Concours : "catastrophes climatiques" Texte 3
Un nouveau monde
Comme tous les matins, je n'ai guère envie de me lever. Et comme tous les matins, maman surgit dans ma chambre avec sa fureur, ses insultes et sa canne prête à se fracasser sur mes draps. Je me lève et me faufile dans la salle de bain. Le climatiseur souffre en sifflant. Il fait déjà vingt-cinq degrés à l’intérieur et cinquante à l'extérieur. Non maman, ce n’est pas ma faute ! Enfin, je ne suis pas le seul responsable…
Depuis que la canicule fait rage et que le plan de survie a été mis en place, il y a déjà près de dix ans, maman déverse sa colère sur la seule personne qu’elle croise. Moi. Elle qui était l’incarnation même de la douceur.
Avant de quitter l’appartement, mon regard se perd à travers la fenêtre du salon, celle devant laquelle maman reste assise toute la journée. Dehors, une ville désertique. Rongée par la chaleur. Les bitumes brûlent en bouffées suffocantes et les fissures lézardent les façades. Au loin, la forêt de mon enfance n’est plus qu’un cimetière de souches. Un oiseau gît au sol. Oui, maman, j’y vais !

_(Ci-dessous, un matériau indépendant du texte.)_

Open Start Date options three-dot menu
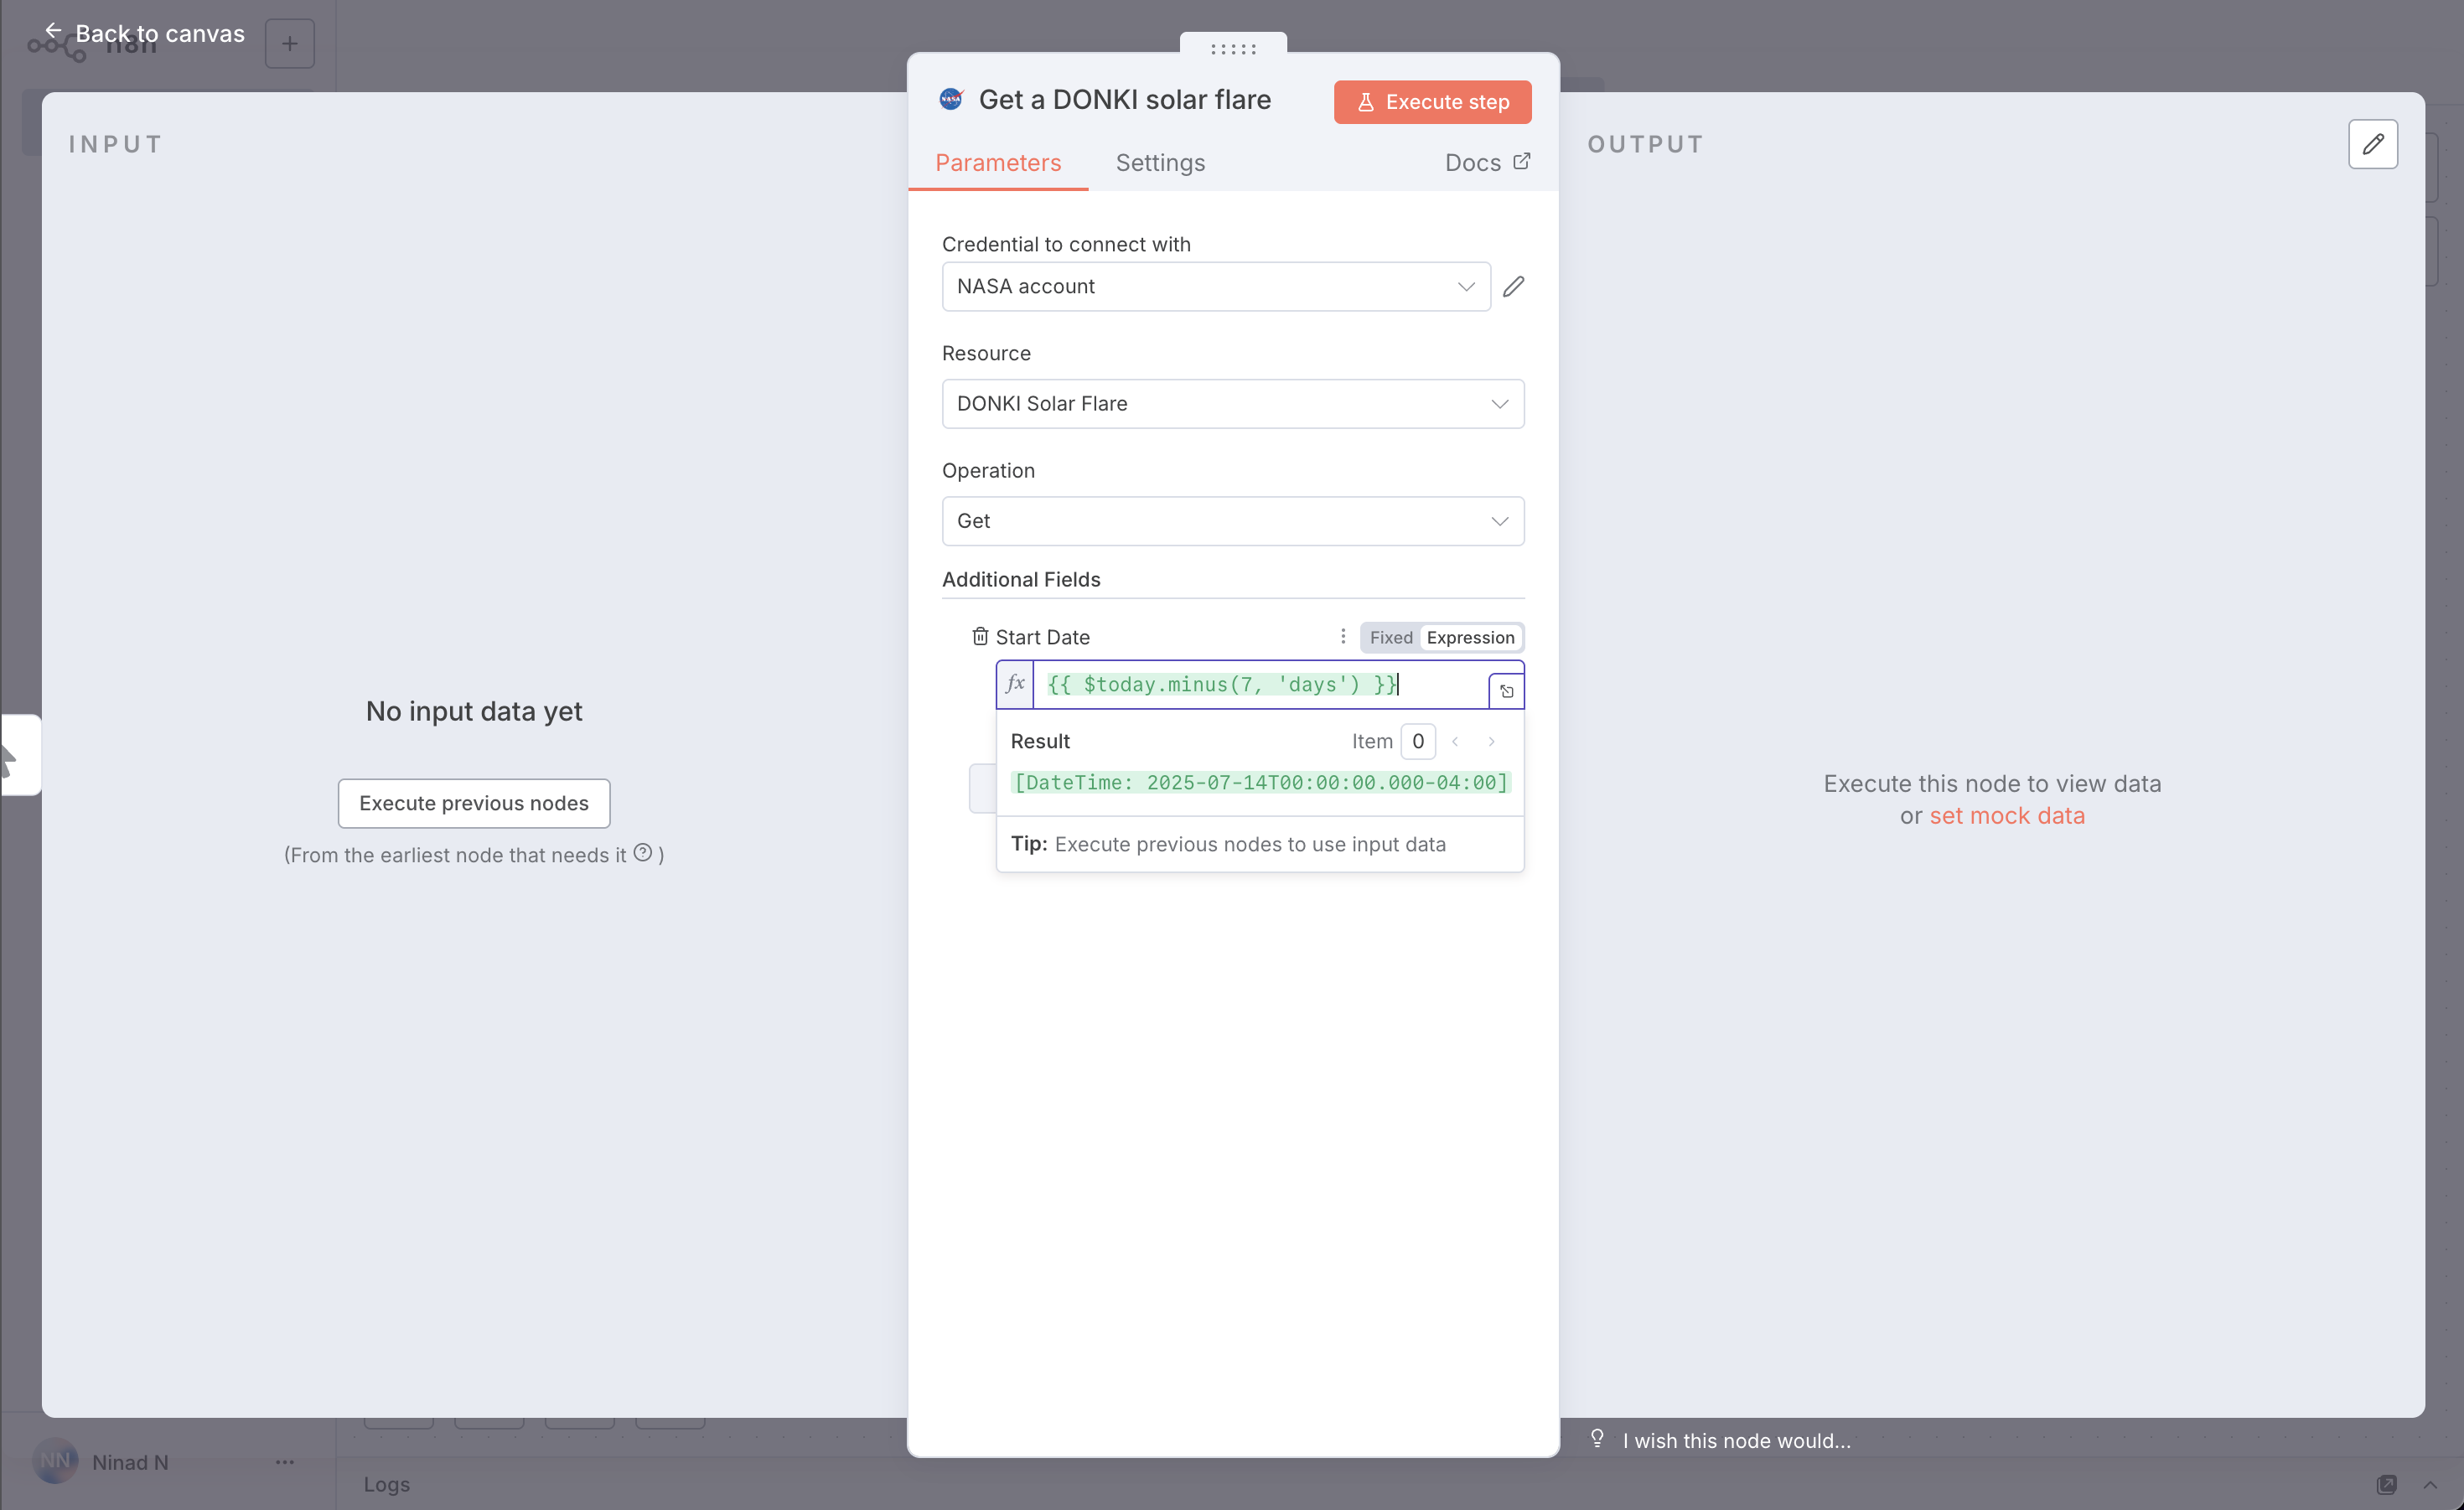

Nous sommes le premier samedi du mois, jour de réapprovisionnement. J’enfile mes chaussures aux semelles de métal, je respire à fond et je sors. De l’appartement. De l’immeuble. D’un coup d’un seul, la masse chaude m’ensevelit. Puis elle me saisit la gorge, et s’agrippe à mes membres. Quelques pas suffisent à me couvrir de sueurs âcres, à embrumer ma vue et à accabler le moindre de mes gestes, jusqu’à ce que j’entre et m’assois dans le tramway, seul véhicule à pouvoir encore circuler en ville.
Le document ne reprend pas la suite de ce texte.